Cloud computing promises a paradigm shift in the way that we have been using computational resources; an environment where business applications are hosted by a service provider and accessed by end-users over the Internet. Even without being aware, you might already be participating in this fast evolving computational architecture.
Your Gmail or Yahoo email accounts are a typical example of services which are hosted remotely in a cloud, from which you wouldn’t even care less of the mail box servers on which they reside. But even more so, cloud computing ultimately promises the type of environment where businesses entrust their data and applications to be hosted and run from a cloud, external to the business. Quite a mind boggling feat to say the least.
The big losers
When cars began to be fitted with computer boxes, which replaced the usual wires and terminals, backyard mechanics suddenly had a big problem to grapple with. This might just be the dilemma that is facing companies like Microsoft. Microsoft has generated most of its revenue from the sales of licensed software products. Although some significant strides have been made by the software giant to catch on in the cloud computing game (with its own unique offering in private cloud), the leap from its traditional cash cow to the cloud may require an enormous thrust, ascertaining that it might be while before it can be referred to as a leader within the new order of business. Other big losers include; on-premises software vendors, SAP, IBM and Oracle.
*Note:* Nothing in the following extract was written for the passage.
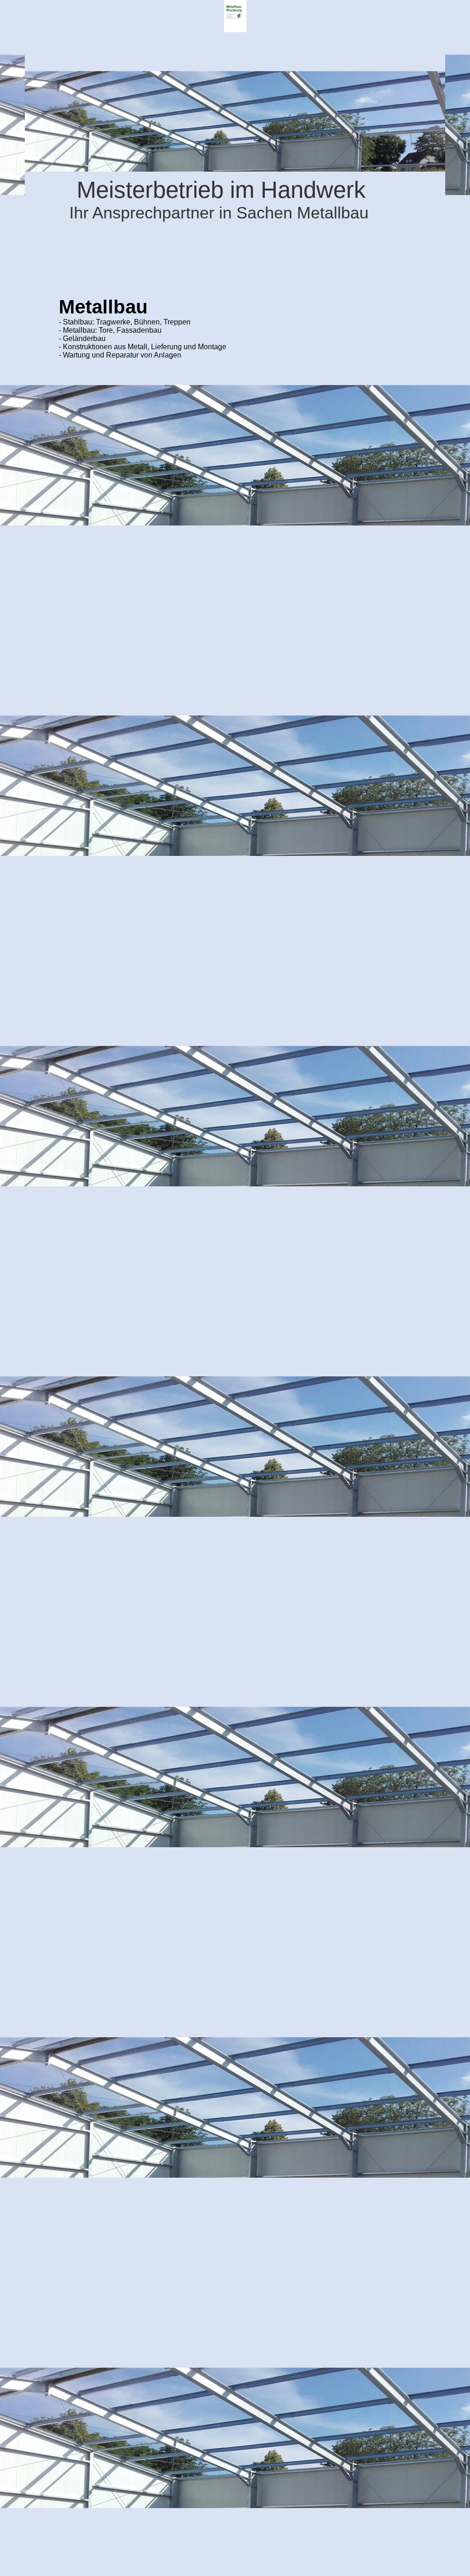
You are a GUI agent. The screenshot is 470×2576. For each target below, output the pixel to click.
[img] (235, 16)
True to the universal law of the opposites, leaders within the cloud computing arena have already emerged and have excited the rest of us with some innovative and bold offerings. Google has unveiled Chromebook; its own diskless laptop which loads in eight seconds and will not have any programs installed on it, but would rather run all its applications online through a browser.
Apple on the other hand has deployed a different approach to the implementation of the cloud. Unlike Google, programs still run natively on Apple devices (Mac, iPhone, iPad, iTunes) but a synchronisation process of the data between the devices and a user personalised central repository located in a cloud ensures that the data at both ends of the spectra is the same. This eliminates the need to perform backups on heterogeneous storage devices.
Services like Salesforce and Zoho are now revolutionising the entire way of doing business by offering critical business applications such as; accounting packages, customer relationship management solutions and an entire suite of office applications right on the cloud.
What your business stands to gain
With the advent of cloud computing, businesses, and in particular, small businesses can now scale up their computing infrastructure as much as they need to, at relatively small costs.
It may be some time before most businesses can fully comprehend the idea of computing on the cloud. The current trends already show that cloud computing is already the wave of the future. As more and more vendors realise this, you can certainly brace yourself for a lot more developments within the cloud computing space.